Madness in Spain
If you still haven’t heard about the problems in Spain, here is a great little article of the madness that took place during the boom years. SPain’s Ibex is currently trading down 2%, and about to break the lows. Italy is joining the hung over period after the boom party. It is all about the Med countries. Wonder what happens if Apple starts selling off for real? From Bloomberg.
“Ireland faced up to its problems faster than others and we expect growth there rather soon,” said Cinzia Alcidi, an analyst at the Centre for European Policy Studies in Brussels. “In Spain, there was kind of a denial of the scale of the problem and it may be faced with many years of significant challenges before full recovery takes place.”
Spain, Europe’s fifth-largest economy, is the current focus of attempts to contain the region’s sovereign debt crisis, as Prime Minister Mariano Rajoy struggles to quell speculation it will need a bailout. Developers are showing similar optimism. They continue to build even with 2 million homes vacant around the country, new airports that never saw a single flight being mothballed, and property appraisers and banks reporting values have fallen only about 22 percent, said Encinar, who estimates the real decline is probably at least twice that.

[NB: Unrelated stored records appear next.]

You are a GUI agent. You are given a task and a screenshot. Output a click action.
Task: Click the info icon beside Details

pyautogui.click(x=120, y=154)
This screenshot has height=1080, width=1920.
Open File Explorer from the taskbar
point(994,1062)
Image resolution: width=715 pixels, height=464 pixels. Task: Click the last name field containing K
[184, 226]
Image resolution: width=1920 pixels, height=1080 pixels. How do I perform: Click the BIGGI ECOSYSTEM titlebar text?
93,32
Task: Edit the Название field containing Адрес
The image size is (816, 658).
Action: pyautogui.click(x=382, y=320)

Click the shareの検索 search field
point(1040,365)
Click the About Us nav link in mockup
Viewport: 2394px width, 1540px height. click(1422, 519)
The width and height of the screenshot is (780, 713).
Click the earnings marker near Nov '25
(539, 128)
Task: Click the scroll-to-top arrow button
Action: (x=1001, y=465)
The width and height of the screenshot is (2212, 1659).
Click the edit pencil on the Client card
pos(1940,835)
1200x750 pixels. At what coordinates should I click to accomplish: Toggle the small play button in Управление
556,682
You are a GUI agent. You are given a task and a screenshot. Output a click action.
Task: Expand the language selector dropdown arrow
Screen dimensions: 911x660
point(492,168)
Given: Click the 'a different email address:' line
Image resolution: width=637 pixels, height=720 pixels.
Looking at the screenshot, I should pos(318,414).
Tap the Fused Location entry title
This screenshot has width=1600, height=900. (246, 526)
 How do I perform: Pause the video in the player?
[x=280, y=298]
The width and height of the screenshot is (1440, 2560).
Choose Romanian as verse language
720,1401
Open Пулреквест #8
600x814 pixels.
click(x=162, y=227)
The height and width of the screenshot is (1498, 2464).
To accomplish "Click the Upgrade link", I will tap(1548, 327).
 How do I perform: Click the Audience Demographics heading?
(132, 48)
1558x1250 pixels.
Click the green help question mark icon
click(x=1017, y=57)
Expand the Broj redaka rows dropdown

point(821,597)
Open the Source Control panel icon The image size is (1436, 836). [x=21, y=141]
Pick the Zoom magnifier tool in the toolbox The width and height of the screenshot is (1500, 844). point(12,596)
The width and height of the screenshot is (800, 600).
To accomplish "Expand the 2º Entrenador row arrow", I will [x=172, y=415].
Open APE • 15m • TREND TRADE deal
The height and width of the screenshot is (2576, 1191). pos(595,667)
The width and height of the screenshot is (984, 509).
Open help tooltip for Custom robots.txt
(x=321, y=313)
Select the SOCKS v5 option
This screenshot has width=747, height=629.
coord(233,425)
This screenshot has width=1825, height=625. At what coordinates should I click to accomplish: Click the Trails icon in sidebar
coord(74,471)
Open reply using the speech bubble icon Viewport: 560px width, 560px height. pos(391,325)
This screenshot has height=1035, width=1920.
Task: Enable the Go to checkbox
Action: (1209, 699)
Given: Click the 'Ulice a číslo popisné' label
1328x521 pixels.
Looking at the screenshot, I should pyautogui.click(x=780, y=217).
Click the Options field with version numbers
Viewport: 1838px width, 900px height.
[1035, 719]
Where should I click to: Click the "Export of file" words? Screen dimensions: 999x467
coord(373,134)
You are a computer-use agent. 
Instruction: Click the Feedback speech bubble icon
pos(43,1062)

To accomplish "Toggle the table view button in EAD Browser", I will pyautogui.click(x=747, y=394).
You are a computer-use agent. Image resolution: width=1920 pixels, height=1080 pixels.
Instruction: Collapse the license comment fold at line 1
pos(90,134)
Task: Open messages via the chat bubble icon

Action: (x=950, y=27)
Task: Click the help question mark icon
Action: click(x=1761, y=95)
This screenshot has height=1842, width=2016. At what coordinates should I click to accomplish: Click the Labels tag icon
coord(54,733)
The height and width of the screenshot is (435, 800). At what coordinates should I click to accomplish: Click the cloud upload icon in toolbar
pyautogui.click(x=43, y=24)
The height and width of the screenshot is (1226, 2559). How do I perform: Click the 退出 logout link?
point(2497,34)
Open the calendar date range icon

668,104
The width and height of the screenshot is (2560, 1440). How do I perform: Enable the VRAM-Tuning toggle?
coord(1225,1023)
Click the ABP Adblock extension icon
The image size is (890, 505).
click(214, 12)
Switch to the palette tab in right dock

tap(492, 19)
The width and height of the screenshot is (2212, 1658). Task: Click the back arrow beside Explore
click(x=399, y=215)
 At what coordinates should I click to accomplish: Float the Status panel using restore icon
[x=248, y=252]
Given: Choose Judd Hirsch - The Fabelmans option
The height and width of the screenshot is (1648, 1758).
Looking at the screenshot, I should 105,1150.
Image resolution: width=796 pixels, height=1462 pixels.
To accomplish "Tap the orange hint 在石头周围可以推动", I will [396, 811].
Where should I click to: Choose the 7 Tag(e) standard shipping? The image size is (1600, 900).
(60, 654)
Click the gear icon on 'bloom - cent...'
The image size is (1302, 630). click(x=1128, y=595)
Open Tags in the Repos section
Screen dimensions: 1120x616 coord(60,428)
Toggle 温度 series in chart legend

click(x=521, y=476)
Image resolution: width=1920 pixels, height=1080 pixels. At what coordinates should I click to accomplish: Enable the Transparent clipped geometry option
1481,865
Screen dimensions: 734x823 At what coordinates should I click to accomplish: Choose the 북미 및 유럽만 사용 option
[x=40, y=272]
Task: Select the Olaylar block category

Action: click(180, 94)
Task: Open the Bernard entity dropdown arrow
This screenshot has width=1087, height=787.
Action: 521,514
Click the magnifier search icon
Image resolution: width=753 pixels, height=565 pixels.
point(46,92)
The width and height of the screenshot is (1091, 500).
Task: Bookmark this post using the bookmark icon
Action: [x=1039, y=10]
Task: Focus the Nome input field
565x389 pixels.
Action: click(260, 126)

Ireland, where home prices have fallen a record 49 percent since peaking in 2007, is making more progress as it deals with the legacy of a bust that crippled its economy, once the most dynamic in Western Europe. The state purged lenders of 74 billion euros ($98 billion) of mostly toxic commercial mortgages by creating a bad bank, and poured enough cash into the financial system to make it among the best capitalized inEurope. Building virtually halted overnight in 2008 after debt markets seized up globally.
Spain has so far rejected the bad bank model, even afterStandard & Poor’s last week cut the country’s credit rating to BBB+ from A, on concern the government will need to provide further support to banks.
The Trader has written about the absolute denial regarding the Spanish situation. Below is a great example of the “never take the stop” mentality.
Truth About Spain
On the plain below the central walled city of Avila, a world heritage site and a popular tourist destination, the province with a population of 171,680 has about 19,000 apartments and villas empty or unfinished, according to Borja Mateo, the author of “The Truth About the Spanish Real Estate Market.”
Ministry of Infrastructure figures show 23,419 homes were constructed in the decade through 2007, with another 11,000 homes built there since 2008. The sprawling developments are dotted with thousands of empty parking spaces, while streets have makeshift barriers where the money has run out, others simply end in fields.
Miguel Angel Garcia Nieto, mayor of Avila for the past decade, disagrees that his city has been overbuilt.
“When we approved the first urban plan back in 1998 there was an unprecedented demand for homes,” Nieto said in a telephone interview on April 19. “Yes, there is oversupply at the moment because of the financial crisis and everyone’s gone back home to live with their parents, but it’s not because there is lack of demand. When the economy gets back on track I am confident the supply will be absorbed.”